▶

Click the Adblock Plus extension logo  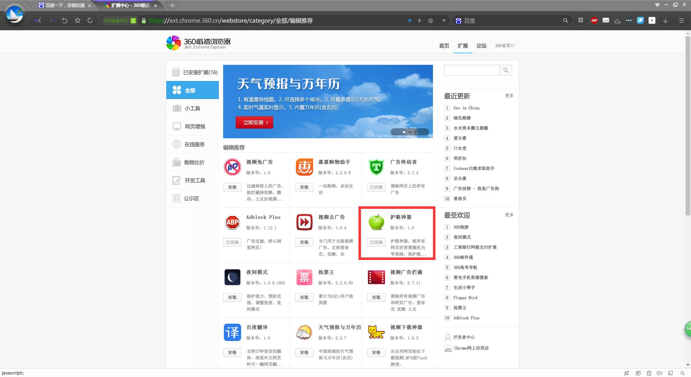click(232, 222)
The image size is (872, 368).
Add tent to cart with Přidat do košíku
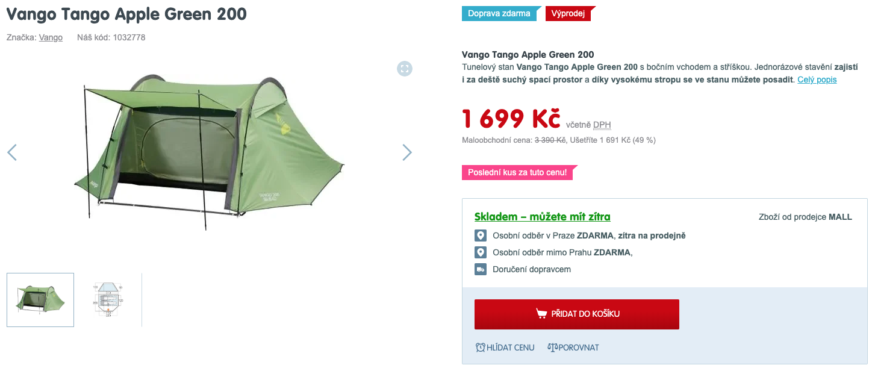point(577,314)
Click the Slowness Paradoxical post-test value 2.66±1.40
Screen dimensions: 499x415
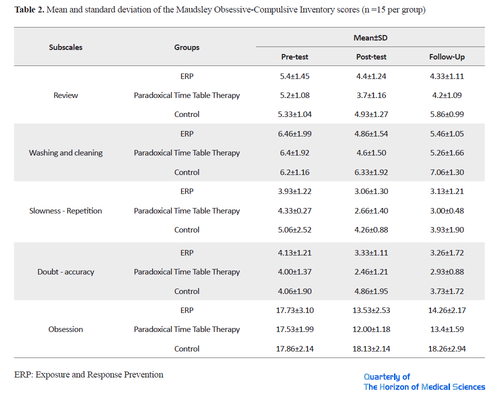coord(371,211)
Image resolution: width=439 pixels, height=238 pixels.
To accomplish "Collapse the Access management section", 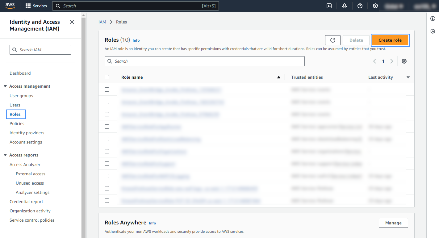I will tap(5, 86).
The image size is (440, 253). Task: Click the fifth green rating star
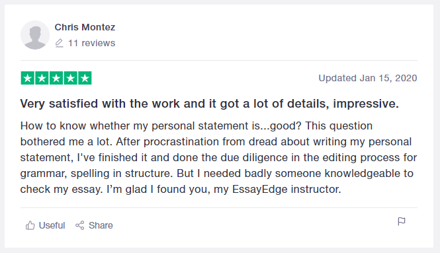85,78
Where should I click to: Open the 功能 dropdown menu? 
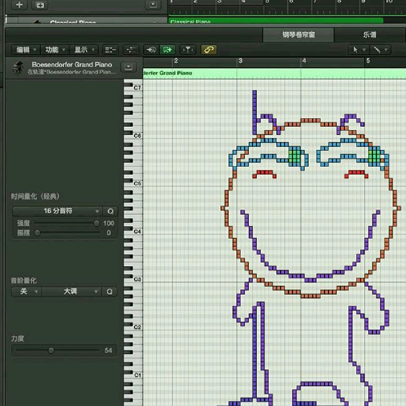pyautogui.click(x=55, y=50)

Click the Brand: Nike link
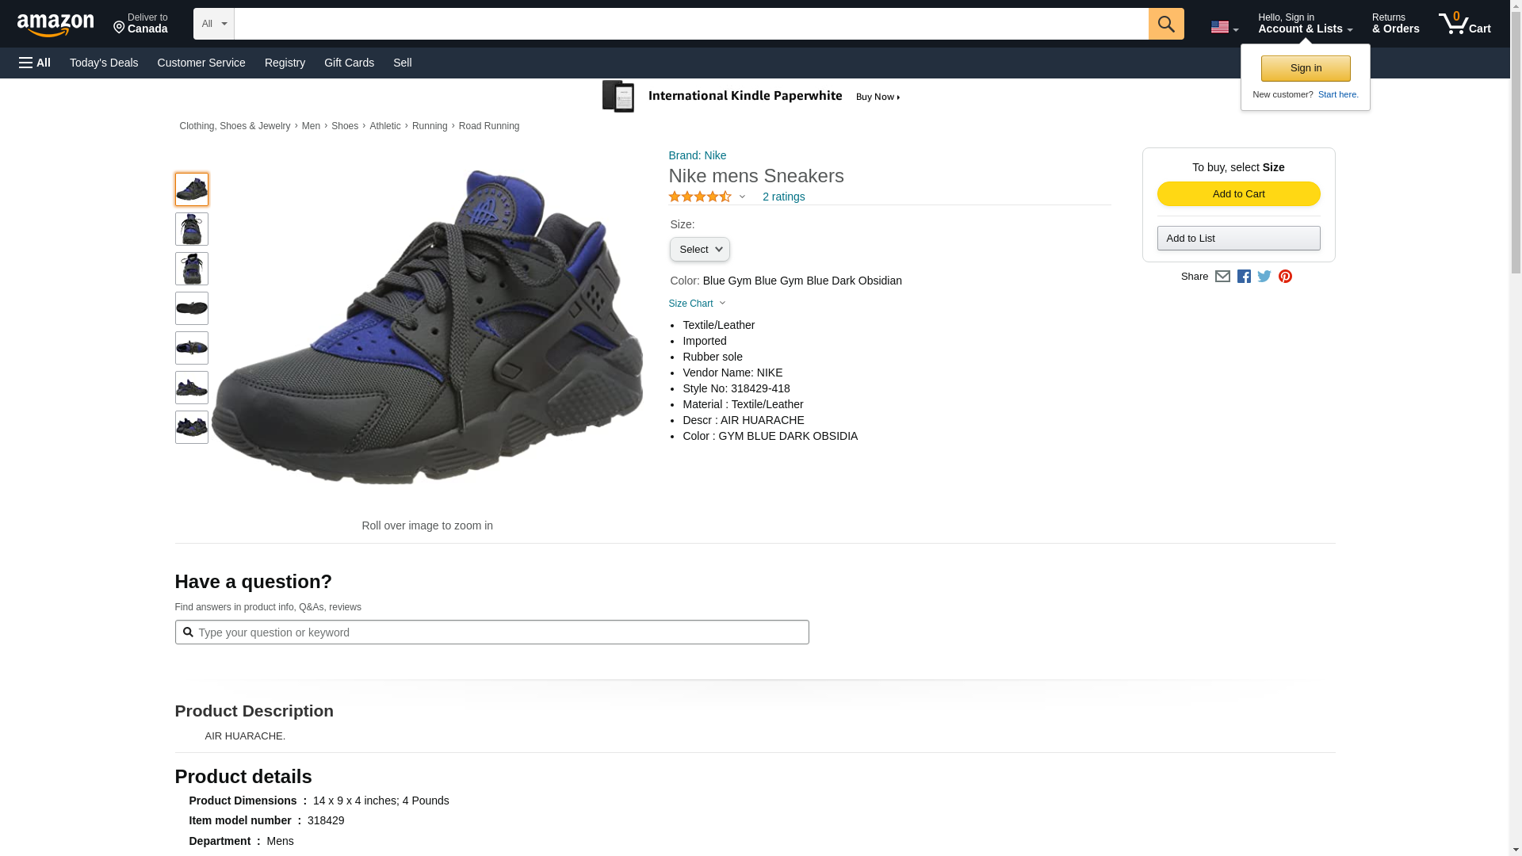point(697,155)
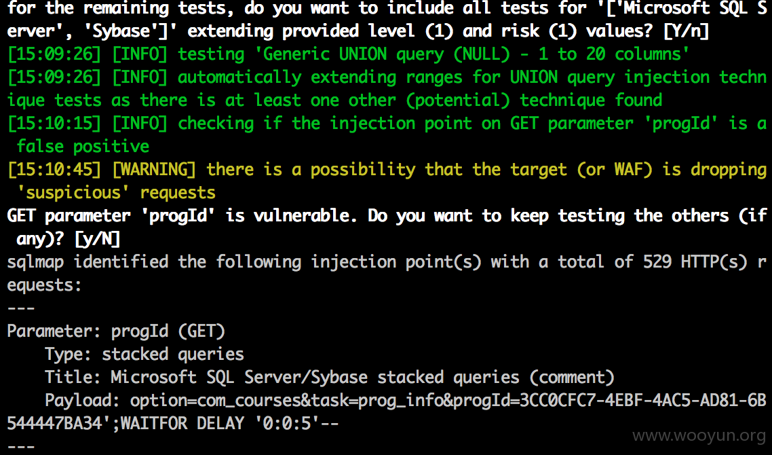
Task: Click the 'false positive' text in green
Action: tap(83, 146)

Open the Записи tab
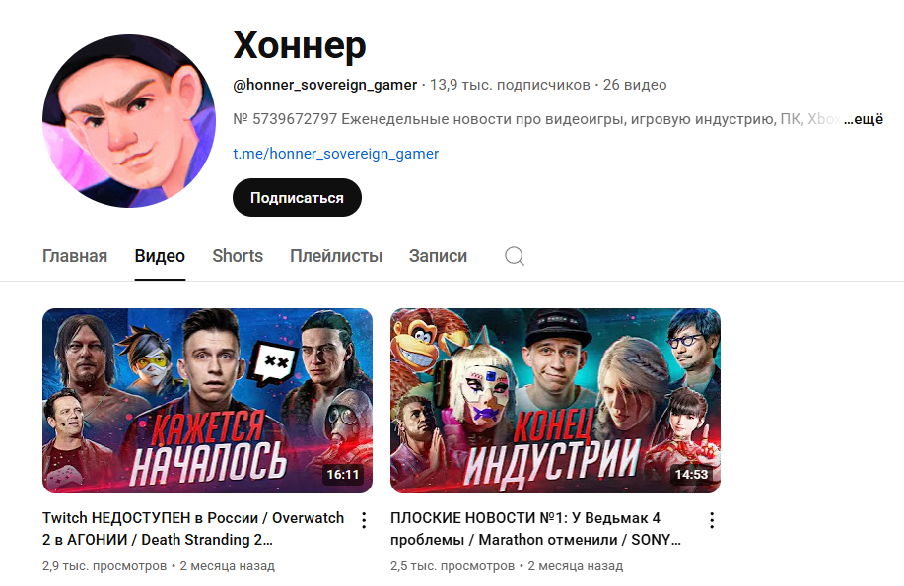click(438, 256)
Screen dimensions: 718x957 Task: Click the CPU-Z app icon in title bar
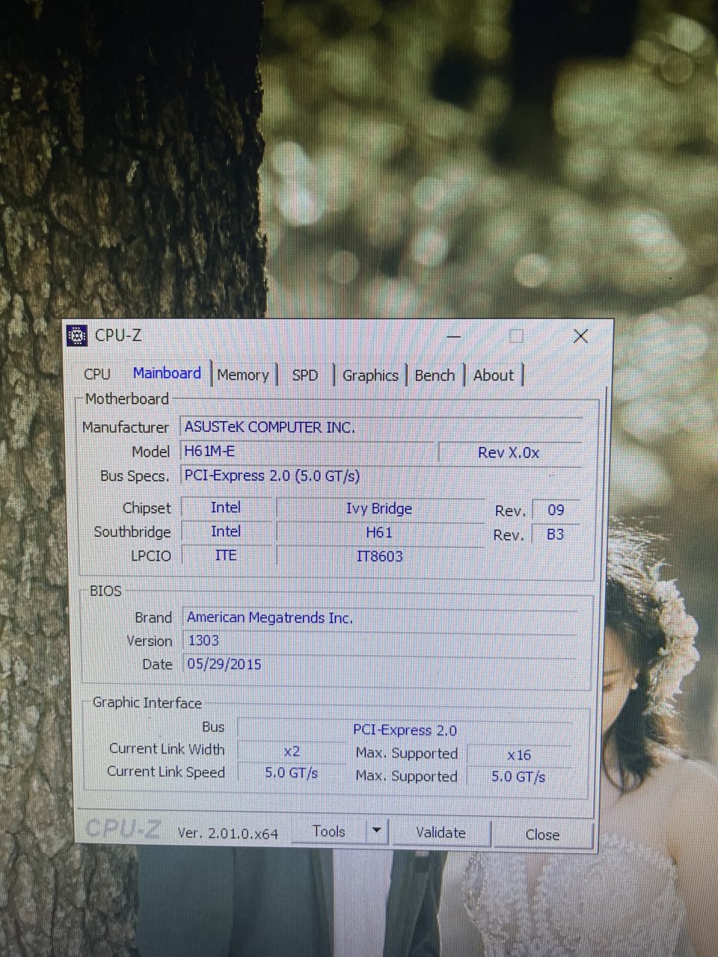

◀

**OBJECTIVE**. Starting at the line containing "Open the Записи tab" and ending at the last of the lines above, write those lines again with "title bar" replaced by "window header" and everything else left the same. Leave the pictures out of your answer.

**RESULT OF THE TASK**.
Open the Записи tab
click(438, 256)
Screen dimensions: 718x957 Task: Click the CPU-Z app icon in window header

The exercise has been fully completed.